Wildfires are raging through California, and at least one is being blamed on arson.

A suspected arson fire that erupted in the San Jacinto Mountains near Idyllwild continued to spread Thursday as a second, smaller fire ignited just miles away and required the diversion of some firefighting resources.

The Cranston fire was deliberately set, authorities say, by a 32-year-old Temecula man Wednesday afternoon. The fire has destroyed five homes and caused thousands to flee. Chewing through grass and brush that have been baked dry by a heat wave, the wildfire has scorched 4,700 acres and is only 5% contained.

A towering pyrocumulus cloud has formed over the fire area, which will probably cause significant challenges for firefighters, said Capt. Scott Visyak of Cal Fire. Clouds from the pyrocumulus have already started collapsing onto themselves, which will cause the weather to change, Visyak said.

“Those clouds form from fire,” Visyak said. “It’s all heat, toxins and smoke.”

Brandon McGlover was booked on suspicion of five counts of arson. He is also suspected of setting multiple fires in southwest Riverside County, and more charges are possible.

Additionally, another wildfire stuck close to the famed San Diego Safari Park. Workers there were preparing crates in case it was necessary to begin evacuating animals.

Farther North in California, another raging wildfirw has killed two people and injured at least three firefighters, and is threatening the town off Redding. The blaze was caused by a vehicle malfunction on Highway 299, and is currently only 3% contained.

Yosemite National Park was evacuated in order to expedite the response to the nearby Ferguson Fire, which is now only 29% contained.

While Yosemite, which greets 4 million visitors each year, wasn’t under imminent danger from the Ferguson Fire, authorities decided to shut down the park to allow fire crews to perform protective measures — like burning away brush along roadways — without having to deal with park traffic.

Much of the fire, which has draped the park in heavy smoke, is burning in steep, rugged terrain west of the park with little to no access roads.

More than 3,300 firefighters are battling the wildfire, aided by 16 helicopters. One firefighter was killed July 14, and six others have been injured.

On the other side of the globe, Greek authorities are blaming arson for a wildfire in the Athens vicinity that has claimed the lives of over 80 people.

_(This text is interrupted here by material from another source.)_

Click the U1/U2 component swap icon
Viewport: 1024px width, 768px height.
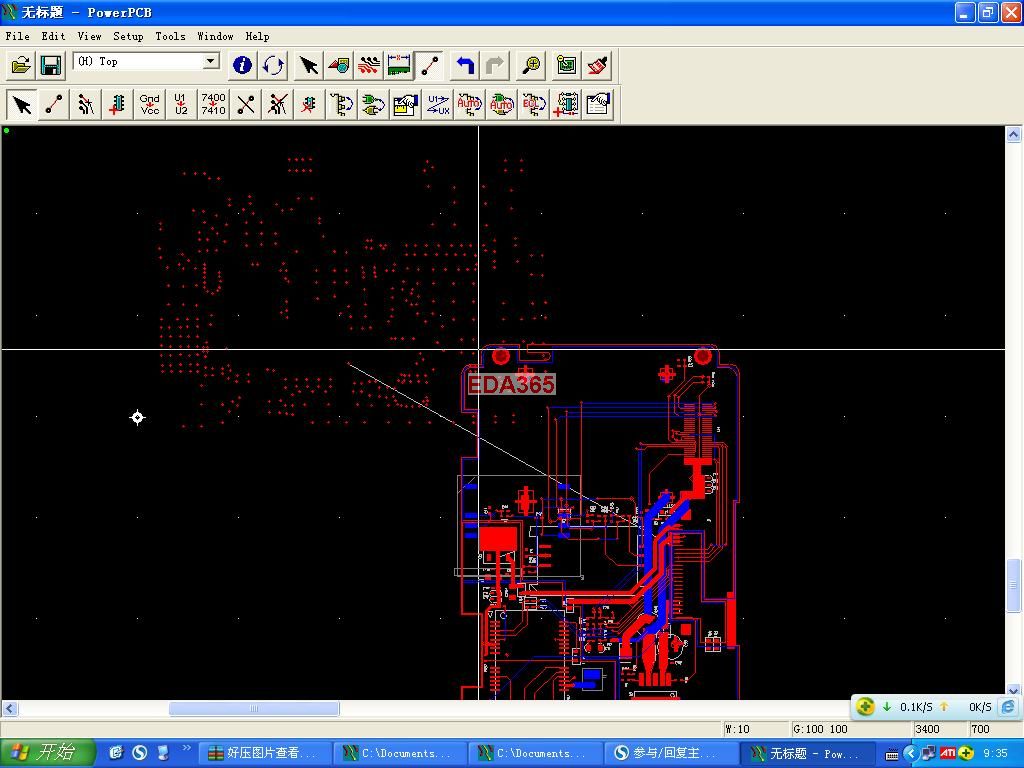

Greece said on Thursday it suspected arson was behind a devastating forest fire which killed at least 83 people and turned the small town of Mati east of Athens into a wasteland of death and destruction.

In one of the worst Greek disasters in living memory, Monday night’s blaze trapped dozens of people in their cars trying to flee a barreling wall of flames.

“We have serious indications and significant signs suggesting the criminal actions of arson,” Civil Protection Minister Nikos Toskas told a news conference. He said police had testimonies to that effect, but did not elaborate.

Drone footage provides insight to the extent of the damage in the town of Mati, which was hardest hit by the disaster.

Legal Insurrection readers will recall the Greek economic troubles that have led to a series of bailouts, including a third one that has just recently been finalized. This has meant the country likely has little funding for emergency response, and victims of these fires are blaming an inept state apparatus for the scale of the disaster.

In Mati, the coastal village almost entirely obliterated by the blaze, the defence minister, Panos Kammenos, was heckled on Thursday as authorities announced that the death toll had risen to 85. Residents, who had lost loved ones and homes, rounded on the politician, telling him: “You let us burn. You left us to the mercy of God.

Prayers are being said that all these fires are extinguished with no further deaths.